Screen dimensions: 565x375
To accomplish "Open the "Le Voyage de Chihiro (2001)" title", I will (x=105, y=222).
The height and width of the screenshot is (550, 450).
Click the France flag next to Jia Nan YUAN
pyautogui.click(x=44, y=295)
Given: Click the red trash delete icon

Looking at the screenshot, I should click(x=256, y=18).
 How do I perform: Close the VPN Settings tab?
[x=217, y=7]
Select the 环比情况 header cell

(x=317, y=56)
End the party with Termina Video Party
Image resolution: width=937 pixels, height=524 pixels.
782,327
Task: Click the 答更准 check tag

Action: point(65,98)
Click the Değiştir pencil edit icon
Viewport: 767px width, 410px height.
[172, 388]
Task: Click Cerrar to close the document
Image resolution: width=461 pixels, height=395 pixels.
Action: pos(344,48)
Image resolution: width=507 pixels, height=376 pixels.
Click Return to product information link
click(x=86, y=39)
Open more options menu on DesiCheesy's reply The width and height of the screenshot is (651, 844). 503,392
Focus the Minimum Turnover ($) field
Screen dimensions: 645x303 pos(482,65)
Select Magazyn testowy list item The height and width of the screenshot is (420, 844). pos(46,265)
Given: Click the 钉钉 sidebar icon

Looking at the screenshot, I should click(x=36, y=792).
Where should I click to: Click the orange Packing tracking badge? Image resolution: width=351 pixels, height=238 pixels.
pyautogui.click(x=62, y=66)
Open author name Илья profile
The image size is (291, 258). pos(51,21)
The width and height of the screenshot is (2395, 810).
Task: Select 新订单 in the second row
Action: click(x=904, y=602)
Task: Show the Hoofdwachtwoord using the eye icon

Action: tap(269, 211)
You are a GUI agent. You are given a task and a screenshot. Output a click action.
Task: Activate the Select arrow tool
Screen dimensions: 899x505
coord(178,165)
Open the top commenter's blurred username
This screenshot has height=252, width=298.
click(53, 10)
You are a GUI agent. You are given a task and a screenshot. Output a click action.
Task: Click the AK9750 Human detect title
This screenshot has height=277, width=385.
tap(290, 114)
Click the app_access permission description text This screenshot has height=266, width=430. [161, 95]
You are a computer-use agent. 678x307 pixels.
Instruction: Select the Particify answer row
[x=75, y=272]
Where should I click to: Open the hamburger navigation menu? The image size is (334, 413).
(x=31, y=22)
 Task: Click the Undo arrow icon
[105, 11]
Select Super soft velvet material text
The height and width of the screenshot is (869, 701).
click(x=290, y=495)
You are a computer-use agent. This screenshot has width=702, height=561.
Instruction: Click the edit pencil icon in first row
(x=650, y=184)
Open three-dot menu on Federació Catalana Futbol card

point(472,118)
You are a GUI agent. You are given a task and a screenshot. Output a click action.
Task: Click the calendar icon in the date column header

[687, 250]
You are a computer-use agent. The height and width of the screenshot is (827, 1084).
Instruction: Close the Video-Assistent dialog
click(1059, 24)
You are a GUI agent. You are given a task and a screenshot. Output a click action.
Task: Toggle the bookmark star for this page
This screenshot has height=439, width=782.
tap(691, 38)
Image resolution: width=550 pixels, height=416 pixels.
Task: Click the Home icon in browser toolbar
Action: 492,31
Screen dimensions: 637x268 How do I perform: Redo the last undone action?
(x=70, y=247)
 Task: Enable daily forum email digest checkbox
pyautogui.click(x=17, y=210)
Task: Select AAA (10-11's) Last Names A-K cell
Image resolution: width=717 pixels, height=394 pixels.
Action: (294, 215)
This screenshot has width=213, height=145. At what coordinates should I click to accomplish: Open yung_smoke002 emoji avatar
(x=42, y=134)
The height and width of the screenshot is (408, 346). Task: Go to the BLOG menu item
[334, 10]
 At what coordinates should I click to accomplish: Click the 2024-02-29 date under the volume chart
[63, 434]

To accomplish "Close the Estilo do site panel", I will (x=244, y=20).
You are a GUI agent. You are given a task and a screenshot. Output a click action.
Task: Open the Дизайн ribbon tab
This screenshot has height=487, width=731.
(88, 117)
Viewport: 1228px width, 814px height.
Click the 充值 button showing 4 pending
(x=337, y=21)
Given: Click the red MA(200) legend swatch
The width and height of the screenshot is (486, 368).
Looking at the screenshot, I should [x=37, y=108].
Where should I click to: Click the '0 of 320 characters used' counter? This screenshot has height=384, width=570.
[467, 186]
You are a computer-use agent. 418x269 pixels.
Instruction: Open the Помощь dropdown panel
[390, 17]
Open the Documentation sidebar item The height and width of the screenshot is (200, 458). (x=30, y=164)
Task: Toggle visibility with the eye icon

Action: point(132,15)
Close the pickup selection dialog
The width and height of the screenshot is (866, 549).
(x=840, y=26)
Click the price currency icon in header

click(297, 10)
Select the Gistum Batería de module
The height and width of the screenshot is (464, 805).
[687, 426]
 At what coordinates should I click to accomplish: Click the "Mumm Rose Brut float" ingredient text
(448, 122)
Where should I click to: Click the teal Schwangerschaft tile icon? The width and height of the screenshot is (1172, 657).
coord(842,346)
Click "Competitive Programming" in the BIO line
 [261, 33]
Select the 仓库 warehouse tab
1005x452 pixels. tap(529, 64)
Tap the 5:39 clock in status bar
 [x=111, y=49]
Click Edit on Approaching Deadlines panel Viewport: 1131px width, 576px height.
# # # # # # #
TASK PROMPT: Word for word, reproduce the listing above from its start up to and including the line that has "Image resolution: width=507". Give only those lines.

EXERCISE SOLUTION:
Screen dimensions: 565x375
To accomplish "Open the "Le Voyage de Chihiro (2001)" title", I will (x=105, y=222).
The height and width of the screenshot is (550, 450).
Click the France flag next to Jia Nan YUAN
pyautogui.click(x=44, y=295)
Given: Click the red trash delete icon

Looking at the screenshot, I should click(x=256, y=18).
 How do I perform: Close the VPN Settings tab?
[x=217, y=7]
Select the 环比情况 header cell

(x=317, y=56)
End the party with Termina Video Party
Image resolution: width=937 pixels, height=524 pixels.
782,327
Task: Click the 答更准 check tag

Action: point(65,98)
Click the Değiştir pencil edit icon
Viewport: 767px width, 410px height.
[172, 388]
Task: Click Cerrar to close the document
Image resolution: width=461 pixels, height=395 pixels.
Action: pos(344,48)
Image resolution: width=507 pixels, height=376 pixels.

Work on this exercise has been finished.